#### Your task
Write out, word for word, only the data from its first line to the line containing "You are a computer-use agent. Screen dimensions: 828x465".

#### Record extracts
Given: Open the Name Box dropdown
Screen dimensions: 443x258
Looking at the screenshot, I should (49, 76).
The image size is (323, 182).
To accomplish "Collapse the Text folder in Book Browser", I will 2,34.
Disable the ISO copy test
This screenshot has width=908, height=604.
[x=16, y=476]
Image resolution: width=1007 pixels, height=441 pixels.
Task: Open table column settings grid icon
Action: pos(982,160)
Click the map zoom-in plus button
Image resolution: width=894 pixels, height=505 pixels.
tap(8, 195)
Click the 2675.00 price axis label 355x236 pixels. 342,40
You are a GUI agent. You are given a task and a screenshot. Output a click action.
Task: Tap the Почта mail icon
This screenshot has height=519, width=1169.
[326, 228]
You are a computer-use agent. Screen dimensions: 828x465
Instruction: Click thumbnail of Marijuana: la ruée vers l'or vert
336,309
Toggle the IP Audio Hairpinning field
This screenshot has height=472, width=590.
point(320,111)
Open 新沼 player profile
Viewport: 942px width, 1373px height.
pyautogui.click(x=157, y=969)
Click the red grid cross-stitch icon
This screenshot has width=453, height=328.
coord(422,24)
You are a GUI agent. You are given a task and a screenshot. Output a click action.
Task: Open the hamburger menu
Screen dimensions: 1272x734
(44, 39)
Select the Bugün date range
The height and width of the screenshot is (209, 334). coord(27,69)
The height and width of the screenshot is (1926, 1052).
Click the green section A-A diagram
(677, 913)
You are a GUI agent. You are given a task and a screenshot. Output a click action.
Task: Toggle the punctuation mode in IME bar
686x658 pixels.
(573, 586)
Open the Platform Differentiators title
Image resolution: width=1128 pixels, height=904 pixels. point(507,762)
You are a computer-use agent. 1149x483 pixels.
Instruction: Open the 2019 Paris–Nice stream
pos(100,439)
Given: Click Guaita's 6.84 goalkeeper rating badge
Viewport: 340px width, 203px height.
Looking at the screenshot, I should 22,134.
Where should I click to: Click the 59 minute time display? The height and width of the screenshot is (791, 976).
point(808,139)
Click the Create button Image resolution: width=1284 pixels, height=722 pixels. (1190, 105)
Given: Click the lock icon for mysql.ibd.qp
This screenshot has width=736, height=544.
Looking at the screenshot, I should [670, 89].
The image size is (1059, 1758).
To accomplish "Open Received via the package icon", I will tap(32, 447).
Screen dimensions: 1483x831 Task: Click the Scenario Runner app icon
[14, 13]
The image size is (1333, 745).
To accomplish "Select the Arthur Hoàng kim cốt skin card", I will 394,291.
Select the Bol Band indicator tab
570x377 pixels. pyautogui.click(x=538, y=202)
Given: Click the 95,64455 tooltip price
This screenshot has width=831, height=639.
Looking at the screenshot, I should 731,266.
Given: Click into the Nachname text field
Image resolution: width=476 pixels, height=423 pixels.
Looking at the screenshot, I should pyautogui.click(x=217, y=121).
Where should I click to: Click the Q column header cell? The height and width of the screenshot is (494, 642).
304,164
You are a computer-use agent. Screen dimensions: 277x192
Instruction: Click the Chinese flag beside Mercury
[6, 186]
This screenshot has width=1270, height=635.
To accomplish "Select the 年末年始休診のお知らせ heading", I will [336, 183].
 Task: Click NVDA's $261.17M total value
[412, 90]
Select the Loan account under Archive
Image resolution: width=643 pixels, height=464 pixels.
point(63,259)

#### Result of the exercise
Given: Open the Name Box dropdown
Screen dimensions: 443x258
Looking at the screenshot, I should (49, 76).
The image size is (323, 182).
To accomplish "Collapse the Text folder in Book Browser", I will 2,34.
Disable the ISO copy test
This screenshot has width=908, height=604.
[x=16, y=476]
Image resolution: width=1007 pixels, height=441 pixels.
Task: Open table column settings grid icon
Action: pos(982,160)
Click the map zoom-in plus button
Image resolution: width=894 pixels, height=505 pixels.
tap(8, 195)
Click the 2675.00 price axis label 355x236 pixels. 342,40
You are a GUI agent. You are given a task and a screenshot. Output a click action.
Task: Tap the Почта mail icon
This screenshot has height=519, width=1169.
[326, 228]
You are a computer-use agent. Screen dimensions: 828x465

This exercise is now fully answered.